Of the two mountaintop finales so far in this Vuelta, King has won both out of breakaways. He cited former RadioShack teammate Jens Voigt as an inspiration. King recognized long ago that he was never going to develop into a grand tour rider. That meant he was going to live and die by the breakaways. He’s had close calls before, including third in a Vuelta stage in 2016, but luck never tilted his way.

“Last year was a rough year, I really struggled. But I was in a breakaway in every stage race I did and none of them came to the line,” he said. “So far, in this Vuelta, I’ve been in two breakaways and both have made it to the finish. That’s it — it’s rolling the dice and taking a chance, and believing that it’s possible.”

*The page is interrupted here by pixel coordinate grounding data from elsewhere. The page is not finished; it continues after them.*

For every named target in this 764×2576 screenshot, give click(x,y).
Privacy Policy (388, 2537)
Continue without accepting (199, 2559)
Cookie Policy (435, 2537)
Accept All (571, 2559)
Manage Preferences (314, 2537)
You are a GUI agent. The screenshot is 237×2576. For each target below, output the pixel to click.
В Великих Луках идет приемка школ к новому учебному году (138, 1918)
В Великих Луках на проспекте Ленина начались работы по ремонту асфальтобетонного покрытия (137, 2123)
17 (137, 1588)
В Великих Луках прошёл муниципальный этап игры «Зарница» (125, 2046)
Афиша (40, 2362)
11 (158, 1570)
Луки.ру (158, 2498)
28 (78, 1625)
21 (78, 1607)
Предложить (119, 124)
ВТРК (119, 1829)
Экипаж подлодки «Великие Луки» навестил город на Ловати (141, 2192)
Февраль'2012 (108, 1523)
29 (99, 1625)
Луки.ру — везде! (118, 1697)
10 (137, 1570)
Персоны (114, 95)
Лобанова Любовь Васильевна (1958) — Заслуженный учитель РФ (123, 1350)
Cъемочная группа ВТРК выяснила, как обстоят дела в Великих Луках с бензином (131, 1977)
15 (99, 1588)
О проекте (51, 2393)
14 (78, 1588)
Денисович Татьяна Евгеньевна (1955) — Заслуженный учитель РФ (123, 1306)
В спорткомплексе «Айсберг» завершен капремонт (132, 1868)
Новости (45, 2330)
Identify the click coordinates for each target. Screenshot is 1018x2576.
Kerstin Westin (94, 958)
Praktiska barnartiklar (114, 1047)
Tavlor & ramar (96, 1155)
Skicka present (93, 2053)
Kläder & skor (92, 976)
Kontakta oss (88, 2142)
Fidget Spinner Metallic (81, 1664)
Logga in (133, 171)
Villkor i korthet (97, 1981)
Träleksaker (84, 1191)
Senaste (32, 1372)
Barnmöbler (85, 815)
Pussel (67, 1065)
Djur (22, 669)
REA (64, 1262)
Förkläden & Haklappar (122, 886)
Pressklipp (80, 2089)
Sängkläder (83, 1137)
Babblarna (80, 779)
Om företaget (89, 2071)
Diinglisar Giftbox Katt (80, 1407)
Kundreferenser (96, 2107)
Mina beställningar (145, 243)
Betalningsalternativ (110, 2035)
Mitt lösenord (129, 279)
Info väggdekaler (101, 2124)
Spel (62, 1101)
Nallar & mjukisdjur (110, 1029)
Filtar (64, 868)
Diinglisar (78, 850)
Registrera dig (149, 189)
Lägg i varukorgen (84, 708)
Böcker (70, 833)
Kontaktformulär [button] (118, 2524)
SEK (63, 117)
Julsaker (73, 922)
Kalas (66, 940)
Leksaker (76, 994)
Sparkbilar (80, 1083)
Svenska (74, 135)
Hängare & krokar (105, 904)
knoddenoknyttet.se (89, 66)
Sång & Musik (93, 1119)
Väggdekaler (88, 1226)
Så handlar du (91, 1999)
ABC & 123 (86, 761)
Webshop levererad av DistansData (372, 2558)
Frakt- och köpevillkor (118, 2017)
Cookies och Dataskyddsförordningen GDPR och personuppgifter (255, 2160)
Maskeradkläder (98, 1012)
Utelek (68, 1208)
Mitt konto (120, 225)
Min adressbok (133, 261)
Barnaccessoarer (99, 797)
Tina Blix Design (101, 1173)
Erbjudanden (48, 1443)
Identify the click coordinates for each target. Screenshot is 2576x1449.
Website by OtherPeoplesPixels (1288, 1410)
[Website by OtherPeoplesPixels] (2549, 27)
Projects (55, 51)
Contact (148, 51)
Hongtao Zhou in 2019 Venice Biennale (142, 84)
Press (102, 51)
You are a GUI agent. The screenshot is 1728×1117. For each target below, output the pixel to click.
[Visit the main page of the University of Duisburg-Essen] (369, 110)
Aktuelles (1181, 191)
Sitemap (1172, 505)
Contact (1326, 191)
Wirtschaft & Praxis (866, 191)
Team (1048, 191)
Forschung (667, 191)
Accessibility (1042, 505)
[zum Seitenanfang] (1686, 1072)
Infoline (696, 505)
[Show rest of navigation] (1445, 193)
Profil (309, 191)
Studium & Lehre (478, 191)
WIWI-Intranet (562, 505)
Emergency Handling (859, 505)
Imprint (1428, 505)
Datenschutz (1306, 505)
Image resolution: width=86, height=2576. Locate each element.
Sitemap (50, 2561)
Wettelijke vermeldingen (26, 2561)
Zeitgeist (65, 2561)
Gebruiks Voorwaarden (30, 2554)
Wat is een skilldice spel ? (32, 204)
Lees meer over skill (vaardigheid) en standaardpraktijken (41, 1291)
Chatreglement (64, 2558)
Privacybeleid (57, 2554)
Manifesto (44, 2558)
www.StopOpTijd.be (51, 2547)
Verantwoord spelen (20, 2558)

His first grand tour stage win came Tuesday up Alfacar when he rode his breakaways companions off his wheel. That served as redemption. Sunday was about confirmation.

King snuck away with a big group of established stage-hunters. This time it wouldn’t be so easy. Joining King and Mollema were Thomas De Gendt (Lotto-Soudal), Lluís Mas (Caja-Rural), Dylan Teuns (BMC Racing), Reto Hollestein (Katusha-Alpecin), Thomas Leezer (LottoNL-Jumbo), Jesus Ezquerra (Burgos-BH), and Luis Angel Maté and Kenneth Vanbilsen (Cofidis).

After King rose into the “virtual” red jersey on the road and then dropped back out of the provisional lead again, it was all about the stage win. Realizing that such riders as Teuns, Mollema and De Gendt would be dangerous at the end of 200 kilometers, King wanted to take his fate into his own hands. He followed an acceleration from Mas coming into a cobbled climbing section at Candelario with about 20 kilometers to go. King opened up a gap of 1:20 before Mollema pounced near the base of La Covatilla base.

“Mollema is a pure climber, and I have a ton of respect for that guy. I knew to have a chance against a guy like him I needed a big advantage,” he said. “Being chased by a guy like Mollema is a lot of pressure and it took a lot to keep believing and keep suffering that much. I think it was a mental battle between us in the last bit, and 20 seconds is not a big gap. We were just separated by meters on the climb and it just stayed the same and we completely fired, dying a thousand deaths.”

King isn’t done yet. In a Vuelta full of breakaways, he promises to take a few more chances.

“Let’s keep the ball rolling,” he said. “You have to put yourself in situations to win.”

King’s been doing that for years. His dedication and faith is finally paying off in spades during this Vuelta.